Bulgarian physician and microbiologist

Stamen Gigov Grigorov (Стамен Гигов Григоров; 27 October 1878 – 27 October 1945) was a prominent Bulgarian physician and microbiologist. He discovered the Lactobacillus bulgaricus bacillus, used in the making of yogurt.

==Life==
Stamen Grigorov was born in the village of Studen Izvor (lit. "Cold Spring"), Tran Municipality, Pernik Province, Bulgaria. He completed his secondary education in natural sciences in Montpellier, France and medical science in Geneva, Switzerland. In 1905, at the age of 27, Grigorov made the discovery for which he is best known. In the microbiological laboratory of Professor Léon Massol in Geneva, he discovered that a certain strain of bacillus is the basis of yogurt. In recognition the strain was called by the scientific community Lactobacillus bulgaricus.

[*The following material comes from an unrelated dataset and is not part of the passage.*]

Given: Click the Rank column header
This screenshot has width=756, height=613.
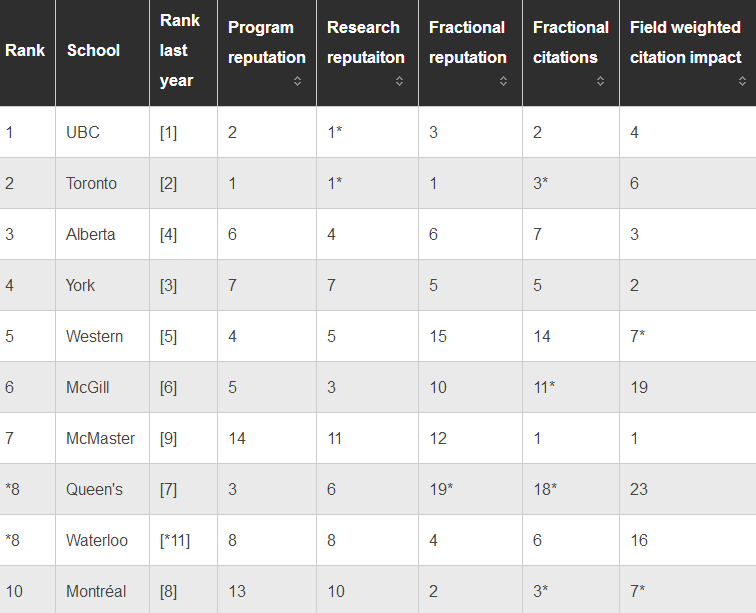Looking at the screenshot, I should click(25, 50).
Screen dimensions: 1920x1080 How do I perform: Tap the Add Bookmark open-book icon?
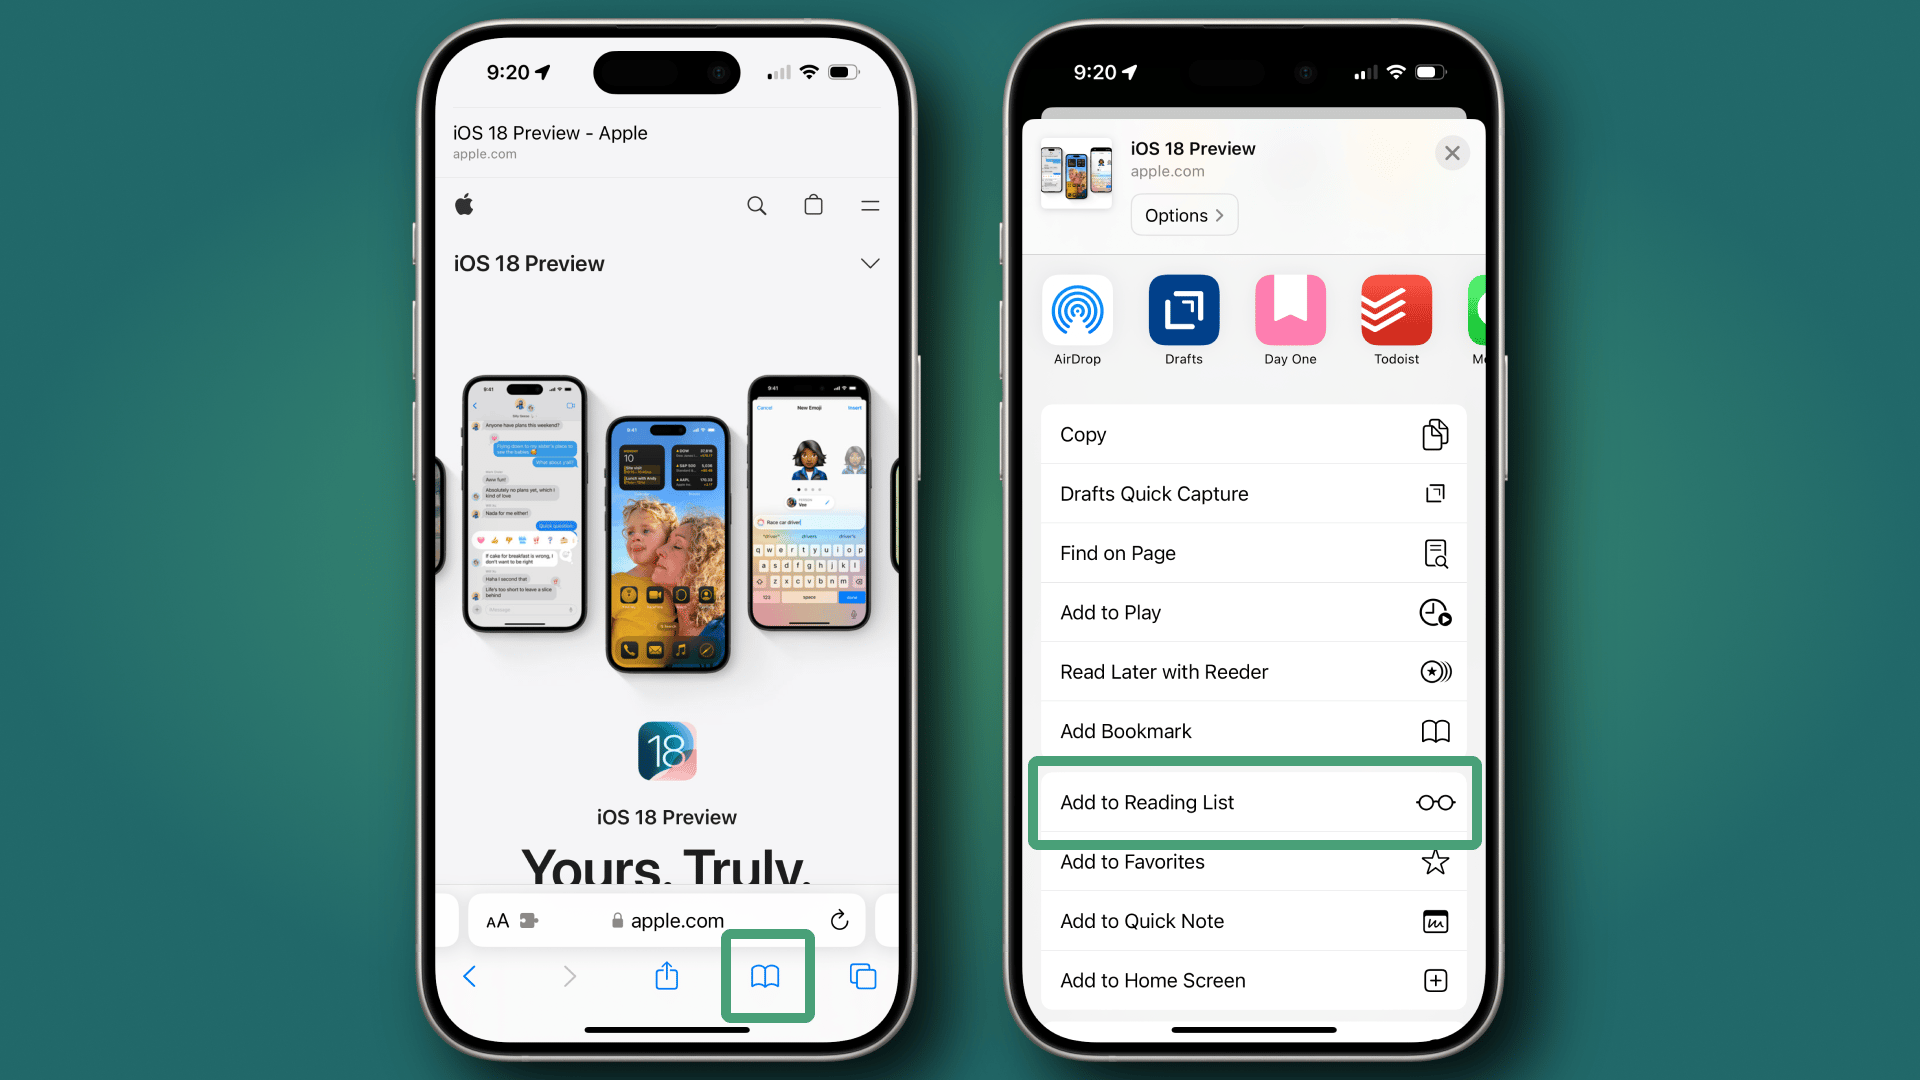(1435, 731)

In the 1950s, the Bulgarian, state-owned yogurt company patented and promoted a specific blend of bacterial strains to create an "official Bulgarian yoghurt". This blend continues to be exported to yogurt producers in many countries.

Apart from the discovery of Lactobacillus bulgaricus, Grigorov contributed to the creation of a tuberculosis treatment in 1906, along with Albert Calmette. This used Penicillium mold for the treatment of tuberculosis. Through his scientific experiments in-vitro and in-vivo on lab animals and later on human patients, Grigorov demonstrated the healing effect of Penicillium fungi in the treatment of tuberculosis.

Grigorov died on 27 October 1945, his 67th birthday.

==Legacy==
Grigorov Glacier on Brabant Island in Palmer Archipelago, Antarctica is named after Stamen Grigorov.

On 27 October 2020, Stamen was honoured by Google as the Google Doodle of the day.